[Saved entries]
_ _ _ _
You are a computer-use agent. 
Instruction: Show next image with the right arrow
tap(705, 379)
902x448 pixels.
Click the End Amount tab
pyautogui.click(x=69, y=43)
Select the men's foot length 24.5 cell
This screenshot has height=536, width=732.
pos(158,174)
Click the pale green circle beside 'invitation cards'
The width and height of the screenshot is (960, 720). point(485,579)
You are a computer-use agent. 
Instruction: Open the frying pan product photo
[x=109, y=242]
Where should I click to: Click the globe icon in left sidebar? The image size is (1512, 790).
_ _ _ _
**Activity**. Look above for the line containing "Click the pale"; copy from it through the last line, exactly, and nothing more.

**Exercise result**.
Click the pale green circle beside 'invitation cards'
The width and height of the screenshot is (960, 720). point(485,579)
You are a computer-use agent. 
Instruction: Open the frying pan product photo
[x=109, y=242]
Where should I click to: Click the globe icon in left sidebar? The image size is (1512, 790).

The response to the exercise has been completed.